A sumptuous buffet lunch is included as part of the Club Motoring Forum event, with tickets priced at just £15. Please note there is limited availability. For more information on the speaker line-up and to book your space, please visit the website here.
Special screening of the iconic film, Genevieve
To get you in the mood for the London to Brighton Veteran Car Run, the Veteran Car Club (VCC) will host a private viewing of the iconic film Genevieve - based on the car that takes place in the Run every year - at the Prince Charles Cinema in Leicester Place, just 400 metres from Trafalgar Square. The film starts at 1.00pm on Friday 3 November, leaving plenty of time to reach Bond Street in time for the Bonhams Veteran Car Run Sale later in the afternoon.
Admission is by ticket only (priced at just £10 each) which can be booked via VCC HQ on 01462 742818.
A bumper year for entries
We’re delighted that so many cars are already signed-up to join us for the annual pilgrimage from London to Brighton this year. At the latest count, entries numbered 447 (that’s an uplift of 8% on the same time last year), and include representation from 22 different countries, in addition to the UK. We can’t wait to welcome you.
For those of you that are still planning on submitting your entry to join the world’s longest-running motoring event this year, you have until midnight (BST) on Friday 22 September. Please note that after this date, we will be unable to accept additional entries.
Veteran Car Run 2016, Madeira Drive
From the Archive
Royal Automobile Club Heritage Manager, Jane Holmes, shares some insight into the significance of mascots in motoring history from the Club's archive
In 1905, the motoring monarch, His Majesty King Edward VII, was the proud owner of a car mascot featuring 'Caesar the Dog’. Just two years later, he also owned a personalised Royal Automobile Club badge.

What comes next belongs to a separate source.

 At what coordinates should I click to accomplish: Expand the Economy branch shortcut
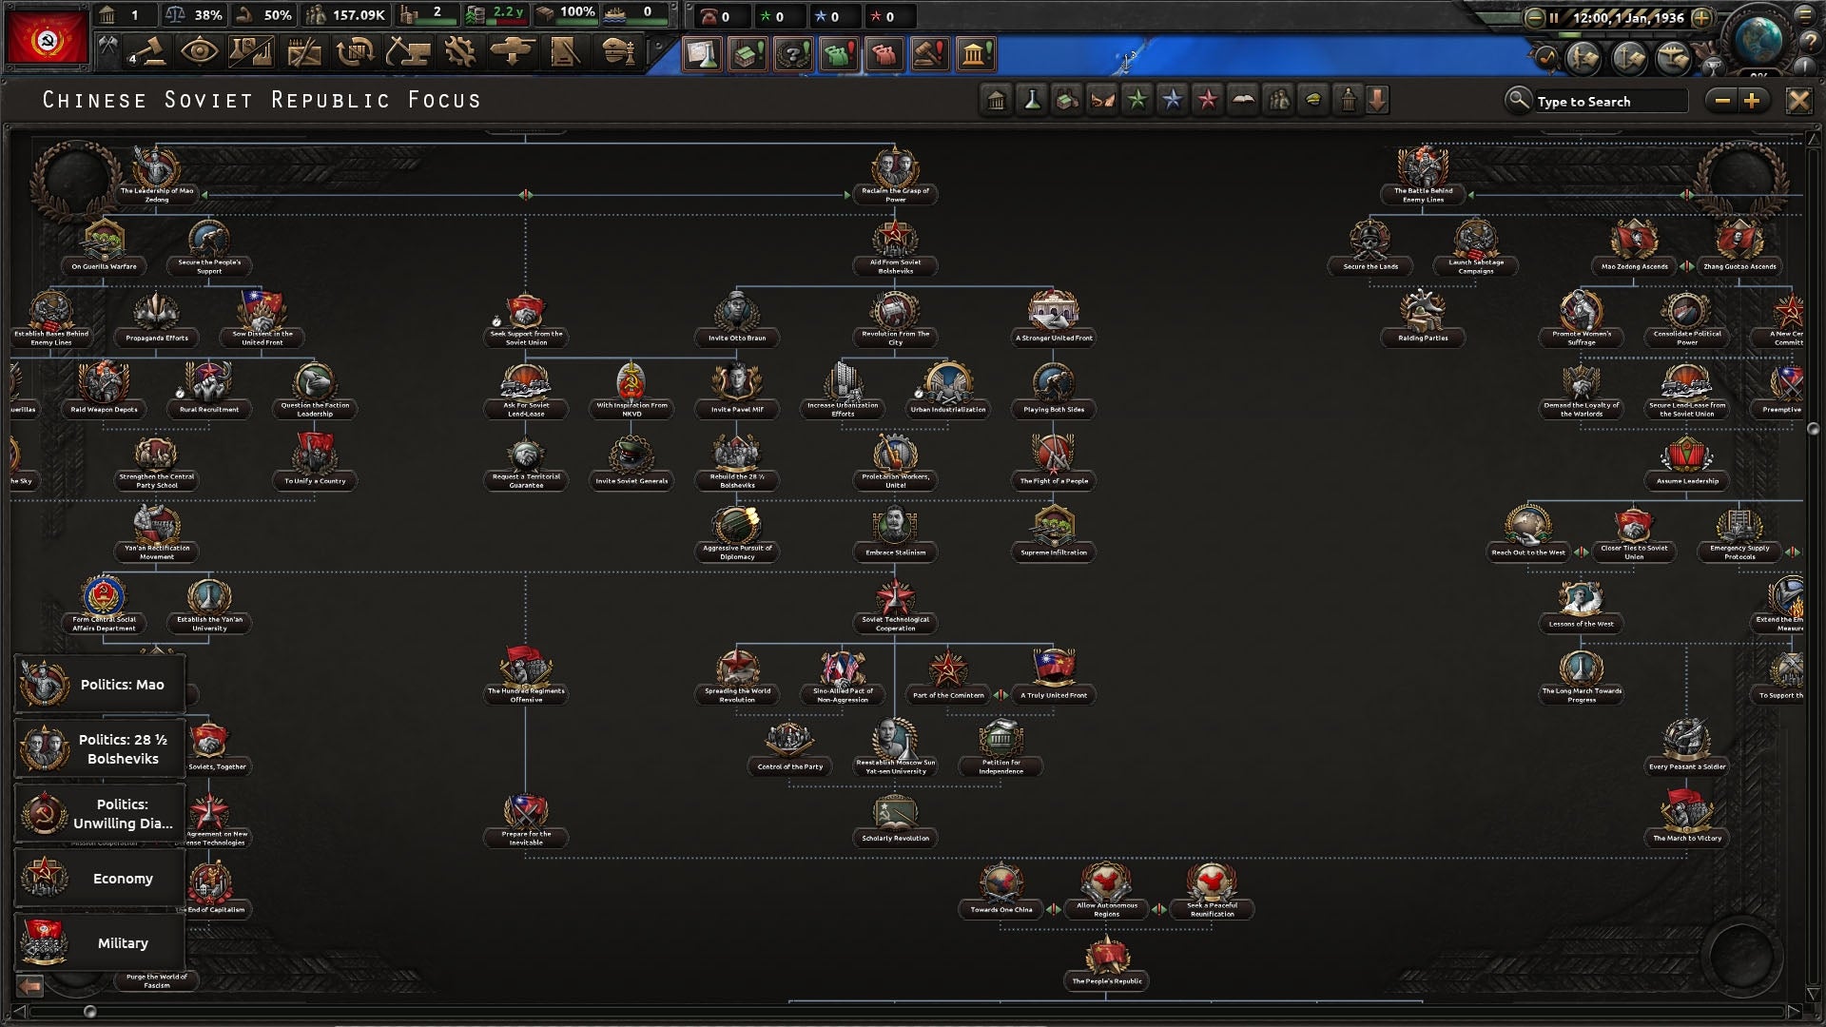click(99, 878)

Car badges may show allegiance to an organisation, but early automotive mascots displayed the personalities of the drivers. Today, the Lion, St George, and even a frog are all mascots used by the Royal family.
The exorbitant cost of early automobiles limited their availability to the very wealthy, familiar with displaying their coats of arms on coaches. As the landed gentry switched from coaches to cars, their heraldry switched vehicles, too.

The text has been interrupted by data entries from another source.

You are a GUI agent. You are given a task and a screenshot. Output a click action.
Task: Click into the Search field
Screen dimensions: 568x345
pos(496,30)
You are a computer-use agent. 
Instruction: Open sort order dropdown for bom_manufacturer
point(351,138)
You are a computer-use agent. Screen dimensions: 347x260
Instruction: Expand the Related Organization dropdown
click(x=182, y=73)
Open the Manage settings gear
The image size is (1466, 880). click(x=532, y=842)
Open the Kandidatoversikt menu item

Like most fashions, Italy led the way when Queen Margherita commissioned a gilt St Christopher to bless her car on its travels. In 1899, Lord Montague's Daimler also sported a St Christopher, Patron saint of travellers. Today it is still common to see saints adorning vehicles throughout Europe, with St Bartholomew and St Anthony also vying for pole position.
The hand-crafted nature of early automobiles and their limited run guaranteed an element of individuality. However, as manufacturing techniques improved and cars became more standardised, manufacturers embraced the mascot to give their marque a clear identity distinguished from their competitors. Saints, heraldry and mythological subjects were the most popular mascots. Some were a figurative illustration of the company name such as the 1903 Vulcan, God of war, used by the Vulcan Motor Company.

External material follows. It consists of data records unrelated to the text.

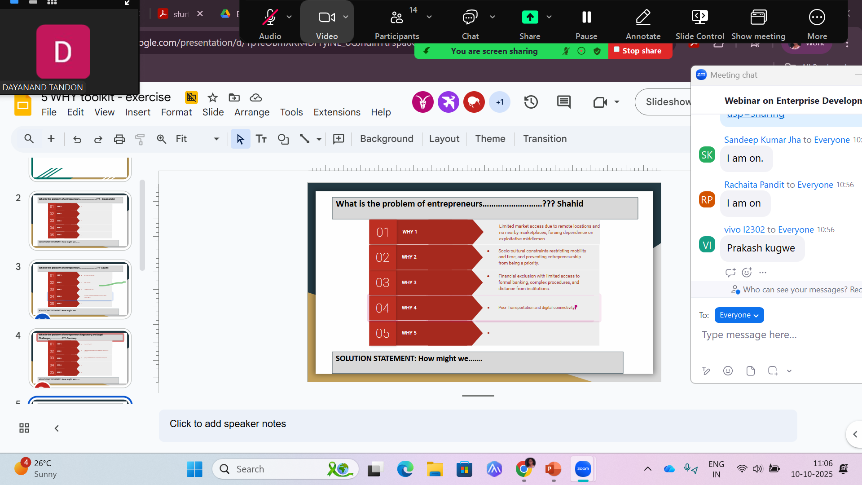Unmute the Zoom Audio microphone
This screenshot has width=862, height=485.
[270, 18]
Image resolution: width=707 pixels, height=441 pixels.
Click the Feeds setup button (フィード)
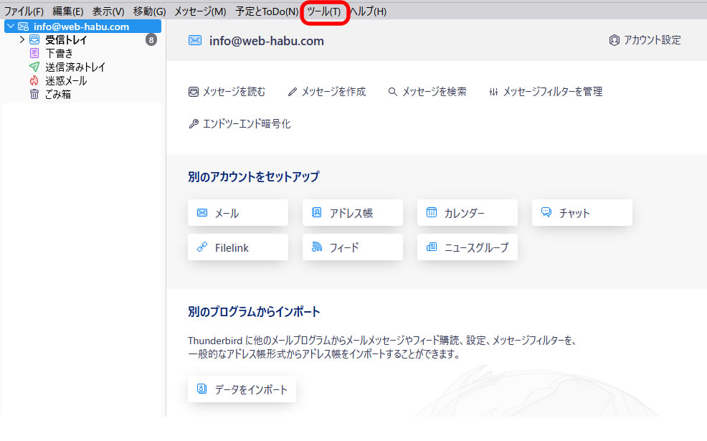click(x=352, y=247)
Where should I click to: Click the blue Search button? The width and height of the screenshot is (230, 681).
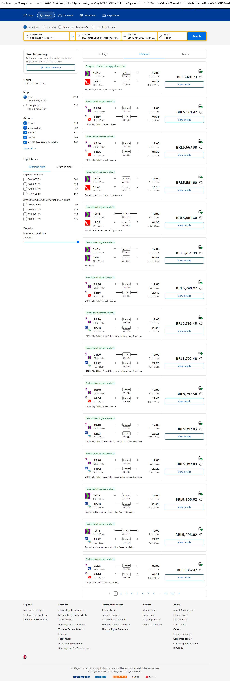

In Edwardian England, Egyptologist E.A. Wallis Budge, Keeper of the Department of Egyptian Antiquities at the British Museum, was also a celebrity. E. Nesbit and H. Rider Haggard dedicated books to him. A decade before Howard Carter, the Edwardians had caught Egypt-mania. The generation that could go further, faster and higher than anyone else, brought back artefacts from the ancient world, which provided a new theme for mascots. Sun crested falcons were popular and Armstrong-Siddeley sported a sphinx.
Whatever the subject matter, the car mascot displayed individuality and also fulfilled the role of talisman, assuring the Edwardian motorist that luck was on their side.